▸ Görev Tanımı: Aşağıdaki kulluk bilinci konulu forum yazısından, "Şu anda tam" sözcüklerinin geçtiği yerden başlayan ve "ve tahkir ederler." sözcüklerinden sonra biten kısmı birebir çıkarın.

▸ Kaynak Metin:
Forum Hafızoğlu

Tam Versiyon: Allahın Emrinden Edebin Gereğinden Kimler Sorumludur?
Şu anda tam olmayan bir versiyonun içeriğine bakıyorsunuz. Tam versiyon'a bakınız.
Kul olmak bilinci o kadar ehemmiyetlidir ki bu gerçeğe müdrik olmak ancak hidayetin tecellisi sebebiyle müminler idrak ederek mükellef olurlar.

Sinlerinde henüz rahmetin gereği olan teslimiyet ve itminanlık zafiyeti yaşayanlar, akıl ve zanlarını iblisin telakkisinde görmeleri nedeni ile dini müeyyideleri hakir görürler ve tahkir ederler.

Sebebi hikmetinden bigane olan bu yaratılanlar, beşer kimliğinin diğer safhasında tercihlerini zanlar üzerinden netice almaya çalışırlar.

Çünkü sıtkı can ile teslimiyet, duyarlılık, akidenin idraki hissiyatı bahşeden Cenabı Hakka olmadığından, zan ve şüpheyle tahakküm ederler.

Her zerreye ve arzı cihana bakış açılarında ezelin yerine Darvin teorisinin çaresizliğine bir fırsat doğsun diye ulusalcılığı ikame ettiler.

Rabbani olan her şey bunlar için bir daralma sebebi olduğu bugünün tercihi değildir.

Bu sebeple Allaha kulluk noktasında problem yaşayan hidayete ihtiyaçlı insanlar tuğyanları konusunda ısrarlarını sürdüreceklerdir.

Dünyaya teşrif eden her can üryan olarak doğarlar. Sabidir, emanettir, vesaire yani mükellef değildir henüz.

Aklın ve idrakin kabulüyle ilintili olarak ilk mürebbisi olan anne ve babasının öğretileri gereği tercihler netleşecektir.

Kabul ve ret tahkikin netleşmesiyle iradenin karar sürecini önceleyerek tercihler gerçekleşecektir.

▸ Verilen Malzeme:
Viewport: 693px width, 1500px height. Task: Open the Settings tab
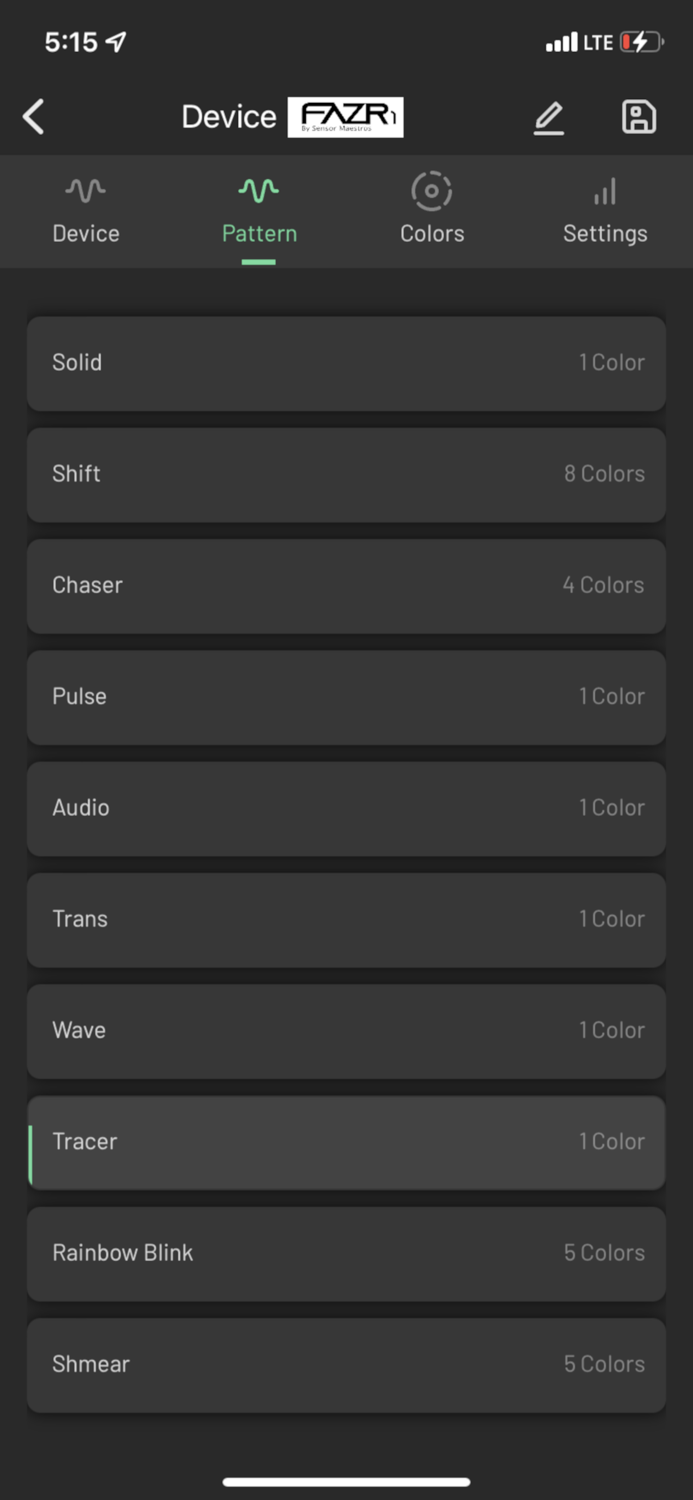pyautogui.click(x=605, y=210)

▸ Alıştırma Sonucu:
Şu anda tam olmayan bir versiyonun içeriğine bakıyorsunuz. Tam versiyon'a bakınız.
Kul olmak bilinci o kadar ehemmiyetlidir ki bu gerçeğe müdrik olmak ancak hidayetin tecellisi sebebiyle müminler idrak ederek mükellef olurlar.

Sinlerinde henüz rahmetin gereği olan teslimiyet ve itminanlık zafiyeti yaşayanlar, akıl ve zanlarını iblisin telakkisinde görmeleri nedeni ile dini müeyyideleri hakir görürler ve tahkir ederler.